Bombardamenti israeliani nel sud del Libano - ANSA
Ora che sono pronti i nuovi 14mila fucili d’assalto e 97 su 120 unità dell’esercito israeliano al Nord sono state equipaggiate con armi e uniformi nuove di zecca, il conto alla rovescia per la guerra in il Libano è partito davvero. Alle casse di Tel Aviv solo l’equipaggiamento per le truppe di terra da dislocare a Nord è costato poco più di 10 milioni di euro. Le armi sono in maggioranza “Made in Israel”, e con la produzione a “chilometro zero”, Israele si può permettere di tenere sotto controllo il bilancio e mandare un avvertimento indirizzato a Beirut ma rivolto a Teheran.
«La prima fase dell’operazione – spiega una nota delle forze armate (Idf) – ha equipaggiato unità in diverse comunità del nord, tra cui consigli regionali come Alta Galilea, Ma'ale Yosef, Mevo'ot HaHermon, Merom HaGalil e Mateh Asher. Città come Nahariya, Kiryat Shmona e Ma'alot-Tarshiha, così come i consigli locali di Metula, Shlomi, Hurfeish, Fassuta e Kfar Vradim, hanno ricevuto pacchetti completi di equipaggiamento». Ogni unità ha ricevuto kit da combattimento e di soccorso, oltre a forniture mediche, uniformi e dispositivi di protezione. Le immagini inviate ai giornalisti confermano le spedizioni e la volontà di usare gli annunci per fare pressione su Hezbollah. Che ha risposto con i consueti lanci di ordigni dal confine meridionale libanese facendo di nuovo accendere le sirene. Il generale, Eyal Zamir, direttore generale del ministero della Difesa, è più preciso, al punto da non lasciar cadere tra le parole una critica neanche tanto velata alle falle registrate il 7 ottobre, quando Hamas ha compiuto il peggiore dei massacri contro i civili da quando Israele è uno Stato riconosciuto. «Dall’inizio della guerra e come parte delle lezioni apprese – dice Zamir alludendo proprio al 7 ottobre – il Ministero ha rafforzato le unità di risposta rapida». Dopo aver riarmato le comunità al confine con Gaza, «stiamo completando il riequipaggiamento di circa 100 unità nel nord con armi avanzate, tra cui l’Arad, un fucile all'avanguardia sviluppato da Israele». L’operazione viene definita dall’esercito come «uno sforzo di collaborazione tra vari comandi dell'Idf, tra cui il Comando del Nord, il Comando del Fronte Interno e le Forze di Terra, oltre a diversi dipartimenti all'interno del Ministero della Difesa». La tensione lungo l’intera fascia frontaliera libanese, dalle scogliere sul Mediterraneo alle alture del Golan, è ogni giorno più alta. E a quanto pare c’è chi ha una gran fretta di aprire il nuovo fronte per allontanare le milizie libanesi degli Hezbollah filoiraniani.

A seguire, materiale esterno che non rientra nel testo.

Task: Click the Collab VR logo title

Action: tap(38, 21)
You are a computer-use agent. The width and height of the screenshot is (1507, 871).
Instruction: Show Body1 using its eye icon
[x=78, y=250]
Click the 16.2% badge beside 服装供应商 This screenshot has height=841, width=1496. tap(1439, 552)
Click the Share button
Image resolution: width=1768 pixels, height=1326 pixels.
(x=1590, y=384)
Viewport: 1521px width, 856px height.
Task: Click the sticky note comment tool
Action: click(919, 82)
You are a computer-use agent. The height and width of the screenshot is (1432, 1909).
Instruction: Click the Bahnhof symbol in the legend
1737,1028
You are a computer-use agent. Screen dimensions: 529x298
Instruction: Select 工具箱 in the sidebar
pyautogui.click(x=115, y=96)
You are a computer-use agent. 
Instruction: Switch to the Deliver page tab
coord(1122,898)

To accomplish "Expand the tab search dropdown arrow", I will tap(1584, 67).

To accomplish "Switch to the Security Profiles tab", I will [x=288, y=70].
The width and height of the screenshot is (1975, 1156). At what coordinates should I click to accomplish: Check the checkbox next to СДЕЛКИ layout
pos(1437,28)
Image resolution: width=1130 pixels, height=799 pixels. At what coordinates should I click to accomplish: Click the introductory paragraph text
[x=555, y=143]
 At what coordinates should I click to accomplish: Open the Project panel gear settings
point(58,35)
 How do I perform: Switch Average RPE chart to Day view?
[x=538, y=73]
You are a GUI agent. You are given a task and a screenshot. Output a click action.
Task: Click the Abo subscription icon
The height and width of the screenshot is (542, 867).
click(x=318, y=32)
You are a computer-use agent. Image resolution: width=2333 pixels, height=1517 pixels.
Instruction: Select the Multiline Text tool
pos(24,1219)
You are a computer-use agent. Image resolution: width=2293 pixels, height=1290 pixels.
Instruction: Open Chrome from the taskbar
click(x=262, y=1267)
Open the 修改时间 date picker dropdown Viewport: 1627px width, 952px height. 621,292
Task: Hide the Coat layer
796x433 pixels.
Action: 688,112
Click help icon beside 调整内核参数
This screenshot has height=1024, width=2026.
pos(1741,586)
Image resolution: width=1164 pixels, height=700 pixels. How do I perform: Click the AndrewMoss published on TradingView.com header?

Ogni conflitto è preceduto della guerra di nervi. Da una parte e dall’altra del confine almeno 200 mila civili hanno dovuto abbandonare le loro case: 100mila israeliani e altrettanti libanesi. Gli scambi di colpi tra miliziani armati in Libano ed esercito israeliano sono quotidiana cronaca. Ma nei giorni scorsi è arrivato su alcune località frontaliere libanesi il segnale che ha evocato lo scenario Gaza. Dall’alto erano piovuti sui residenti ancora rimasti migliaia di volantini lanciati dalle forze di Tel Aviv. Contenevano l’ordine di abbandonare subito le proprie case. Un’operazione che richiede uomini e mezzi per essere eseguita nel campo avverso. Ma domenica l’esercito israeliano ha dichiarato di avere aperto una indagine interna per scoprire chi ha pianificato e organizzato la missione aerea per intimare ai libanesi di andarsene, senza che questi ordini fossero approvati ai piani alti. Da Tel Aviv parlano di «azione non autorizzata da parte di una unità – riferiscono fonti militari – che non aveva chiesto l’approvazione appropriata». Una di quelle unità che hanno ricevuto fucili e munizioni da puntare in direzione del Libano.